Their current offering is #4.1. They’d prefer to leave it undefined, but I’d call it an India Brown Ale. It has all the hallmarks of a great brown ale: aromas of chocolate, toffee, and a nutty, malty flavor, but with an intense spicy hop kick and a touch of smoke.
#5 has already been planned, but they are keeping mum about the details. They had another beer in the works. Nyaras didn’t say much, but he revealed that they’ve been tinkering in their garage brewery, building upon the ideas of New England IPAs to best enhance hop flavor. The new beer, LD50, was released at the 2nd Kraft Festival. Nyaras was right, it was a beautiful celebration of hops, but not bitterness. It focused on a single variety, Amarillo. If all goes according to planned, it will be the first in a series, each dedicated to a singular hop. This won’t be their first foray into single-hop beers. Peeping Tom is an American Pale Ale with only Simcoe hops. Even though their name is derived from Hungarian slang for “bumbling” (“Kétbalkazes” or literally “two-left hands”), there is nothing clumsy about their skills, a perfect marriage of two minds. Though they develop most recipes together, Tamás describes himself as more of a theoretical guy, whereas Attila focuses on the practicalities, especially scaling up. Making a commercial-sized batch from a home recipe is never just simple multiplication.

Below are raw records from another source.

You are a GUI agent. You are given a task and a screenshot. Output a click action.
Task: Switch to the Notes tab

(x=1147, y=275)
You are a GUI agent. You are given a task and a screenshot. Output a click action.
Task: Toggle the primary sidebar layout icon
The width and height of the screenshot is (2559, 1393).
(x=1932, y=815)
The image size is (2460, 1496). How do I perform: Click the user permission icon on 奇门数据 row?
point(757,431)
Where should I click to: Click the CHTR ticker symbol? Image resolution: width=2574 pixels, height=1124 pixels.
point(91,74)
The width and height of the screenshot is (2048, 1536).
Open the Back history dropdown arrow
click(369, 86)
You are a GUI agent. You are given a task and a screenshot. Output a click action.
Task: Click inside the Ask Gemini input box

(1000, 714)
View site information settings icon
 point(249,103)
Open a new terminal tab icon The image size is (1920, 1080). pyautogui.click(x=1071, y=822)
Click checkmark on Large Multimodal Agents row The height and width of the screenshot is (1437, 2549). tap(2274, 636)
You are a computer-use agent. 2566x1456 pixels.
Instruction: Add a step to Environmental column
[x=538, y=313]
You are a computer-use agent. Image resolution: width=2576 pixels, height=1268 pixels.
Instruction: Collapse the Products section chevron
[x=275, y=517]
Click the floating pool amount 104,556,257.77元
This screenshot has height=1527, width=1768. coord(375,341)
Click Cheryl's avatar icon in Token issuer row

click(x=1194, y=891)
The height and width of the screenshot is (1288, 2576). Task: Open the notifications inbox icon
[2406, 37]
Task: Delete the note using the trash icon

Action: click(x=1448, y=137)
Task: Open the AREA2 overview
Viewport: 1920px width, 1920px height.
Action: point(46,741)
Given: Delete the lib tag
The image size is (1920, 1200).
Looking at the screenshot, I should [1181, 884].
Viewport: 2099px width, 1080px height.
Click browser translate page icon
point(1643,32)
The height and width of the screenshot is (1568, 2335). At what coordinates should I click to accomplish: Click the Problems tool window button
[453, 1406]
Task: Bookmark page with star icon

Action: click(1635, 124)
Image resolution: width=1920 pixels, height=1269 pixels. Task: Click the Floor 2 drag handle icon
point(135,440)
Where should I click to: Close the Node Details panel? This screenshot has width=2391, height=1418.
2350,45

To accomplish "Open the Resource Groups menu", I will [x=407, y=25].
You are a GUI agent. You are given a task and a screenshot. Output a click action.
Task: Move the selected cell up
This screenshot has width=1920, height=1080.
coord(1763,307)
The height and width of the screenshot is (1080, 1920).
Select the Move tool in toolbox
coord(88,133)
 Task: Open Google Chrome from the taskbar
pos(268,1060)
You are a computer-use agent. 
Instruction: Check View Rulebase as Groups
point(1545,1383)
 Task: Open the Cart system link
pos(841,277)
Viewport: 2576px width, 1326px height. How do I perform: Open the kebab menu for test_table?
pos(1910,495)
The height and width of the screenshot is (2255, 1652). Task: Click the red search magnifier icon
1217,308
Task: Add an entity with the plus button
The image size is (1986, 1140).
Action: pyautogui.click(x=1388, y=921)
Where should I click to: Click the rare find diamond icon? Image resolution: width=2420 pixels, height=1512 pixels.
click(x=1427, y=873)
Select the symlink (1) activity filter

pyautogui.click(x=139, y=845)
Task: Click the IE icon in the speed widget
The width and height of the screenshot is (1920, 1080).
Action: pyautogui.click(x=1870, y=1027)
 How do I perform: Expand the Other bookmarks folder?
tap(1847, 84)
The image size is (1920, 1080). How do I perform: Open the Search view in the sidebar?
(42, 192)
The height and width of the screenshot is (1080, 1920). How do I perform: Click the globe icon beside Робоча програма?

Their creative process has its fair share of arguments, even fights, but nothing that has ever threatened their twenty years of friendship. Ultimately, they understand that development of great beers involves a lot of time, work, and emotions. It would be impossible for them dedicate so much effort modifying recipes had they a different business model. This is not to say that full-time brewers can’t experiment or refine their beers, but Balkezes has both the time and freedom to perfect their recipes before they get released into the market. “We won’t deal with something we don’t have faith in,” Nyaras says. This attention gives them a lot of confidence in their products. Nyaras adds, “there were a couple beer with which I wasn’t so confident in. They were small batches, and I wasn’t able to sell them.” Now their beers sell themselves. Balkezes seems content with this. Their marketing is minimal. At the Kraft festival, where every brewery had their own logo-printed glasses, Balkezes instead sold plain glasses, which the brewer’s autographed. They’ve avoid official competitions, except for the national homebrewing contest. Honestly, it really doesn’t seem as if they care at all what people think. They just want to do what they do and “be in places where people are interested in beer itself, not where it’s only some side thing.” They care only about making good beer, and as homebrewers and guerrillas, that’s about as close to those Saturday afternoon dreams as one can get.
Nyaras says it perfectly: “If anybody’s doing this as profession: full respect.”